# Data Acquisition

In [1]:
from datetime import datetime
import time
import opendota
import pandas as pd
import numpy as np
import json
import os

In [5]:
pd.set_option('display.float_format', lambda x: '%.0f' % x)

In [135]:
def get_match_list(datetime_start_unix, dateime_end_unix):
  '''Queries the OpenDota "public_matches" table between two datetimes using PostgreSQL and saves a csv called matches_yyyymmdd_hhmmss.csv'''
  client = opendota.OpenDota()

  result_size = 500000
  start_time = datetime_start_unix
  i=0

  # Divides the requests into 500000 chunks, due to size limitations when querying the OpenDota API
  while result_size == 500000:
    i=i+1
    output_cur = client.explorer(f'SELECT * FROM public_matches where start_time > {start_time} AND start_time < {dateime_end_unix} LIMIT 500000')
    start_time = output_cur[-1]['start_time']
    result_size = len(output_cur)
    df_output_cur = pd.DataFrame(output_cur)
    
    if i == 1:
      df_matches = df_output_cur
    else:
      df_matches = pd.concat([df_matches, df_output_cur], axis=0)
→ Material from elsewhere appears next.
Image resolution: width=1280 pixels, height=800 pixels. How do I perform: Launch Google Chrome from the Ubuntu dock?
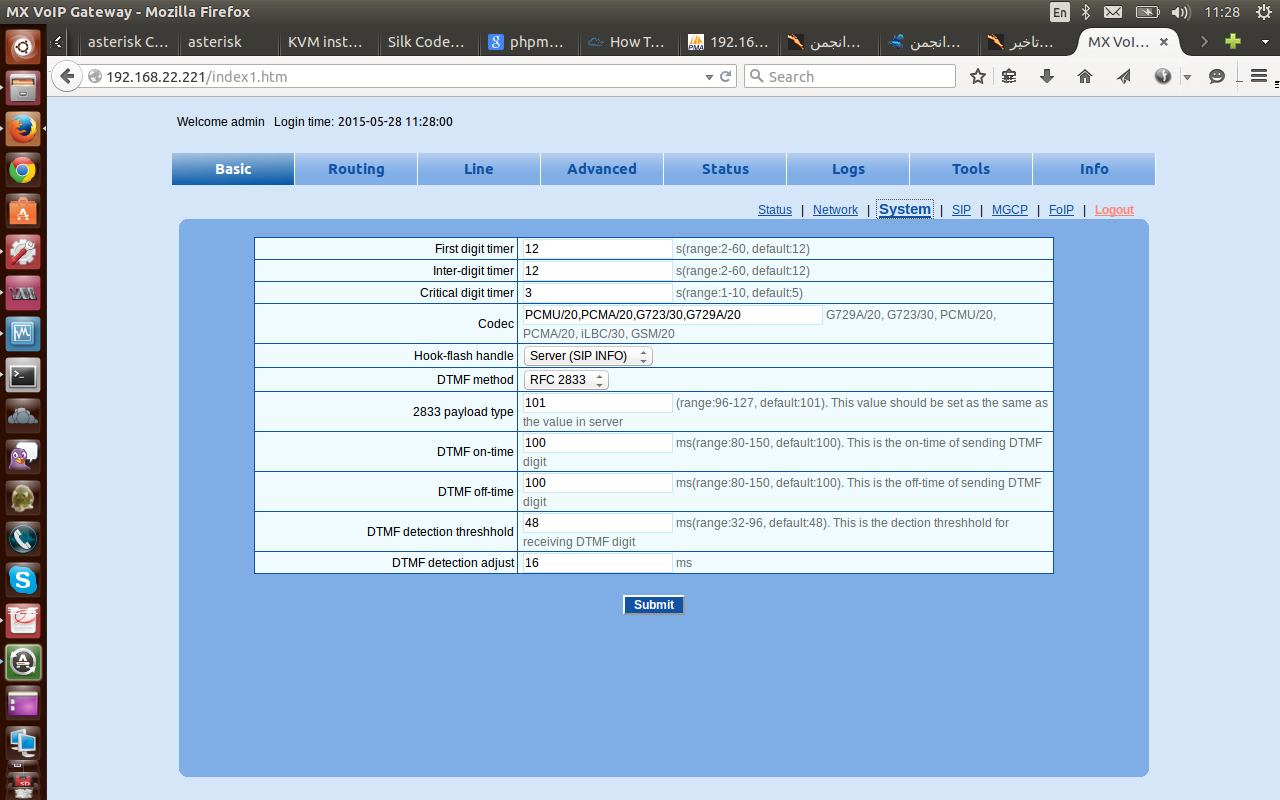point(23,170)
    print('Loop ' + str(i) +' - Size ' + str(len(df_matches))) 
  
  return df_matches

In [7]:
# Generate match list
# Dates for fixed hero time:
# Marci added 28/10/2021, so 29/10/2021 = 1635462000
# Primal Beast added 23/02/2022, so 22/02/2022 = 1645488000
# Above time window is ~4 months

# Dates for Primal Beast added
# Primal Beast added 23/02/2022, so 24/02/2022 = 1645660800
# Up to 2 months after, so 24/04/2022 = 1650758400

### Sometimes the first few runs do not work due to no response for the OpenDota API - keep trying and it will eventually work
df_matches = get_match_list(1635462000,1645488000)
df_matches.to_csv(f'matches.csv', index=False)

Loop 1 - Size 500000
Loop 2 - Size 1000000
Loop 3 - Size 1500000
Loop 4 - Size 2000000
Loop 5 - Size 2500000
Loop 6 - Size 3000000
Loop 7 - Size 3500000
Loop 8 - Size 4000000
Loop 9 - Size 4500000
Loop 10 - Size 5000000
Loop 11 - Size 5500000
Loop 12 - Size 5600752


In [9]:
def get_match_picks(match_ids):
    query_size = 1000 # allows multiple match_ids per query, reducing the total number of queries and improving extraction speed (OpenDota only returns around 1000 at a time)
    client = opendota.OpenDota()
    columns = ['match_id'] + [f'hero{i}_pick' for i in range(0,10)] + [f'hero{i}_slot' for i in range(0,10)]
    num_matches = len(match_ids)
    df_picks = pd.DataFrame(
        data=np.zeros([num_matches,len(columns)]),
        columns=columns)

    count = 0
    row = -1

    match_ids_current = []
    for match_id in match_ids:
        count+=1
        match_ids_current.append(str(match_id)) # builds up a list of match_ids until reaching query size, or until last match reached
        if (count==query_size) | ((num_matches-row-len(match_ids_current))==1):
            count = 0 # reset count
            match_ids_current_str = ','.join(match_ids_current) # expands list in comma-separated string for use in PostgreSQL query
            query = f'SELECT * FROM public_player_matches WHERE match_id IN ({match_ids_current_str})'
            client = opendota.OpenDota()
            picks = client.explorer(query) # query OpenDota
            
            # loop through results (each item is a match id pick, there *should* be 10 picks per match id)
            match_id_cur = -1 # memory of current match_id_cur, allows moving to next row in output df
            hero = -1 # initial hero
            for pick in picks:
                # new match_id means move to next row
                if pick['match_id'] != match_id_cur:
                    match_id_cur = int(pick['match_id'])
                    row+=1 # next row for next match
                    hero=-1 # reset first hero
                    
                    df_picks.loc[df_picks.index[row], 'match_id'] = match_id_cur # assign match_id column
                
                hero+=1
                df_picks.loc[df_picks.index[row], f'hero{hero}_pick'] = pick['hero_id']
                df_picks.loc[df_picks.index[row], f'hero{hero}_slot'] = pick['player_slot']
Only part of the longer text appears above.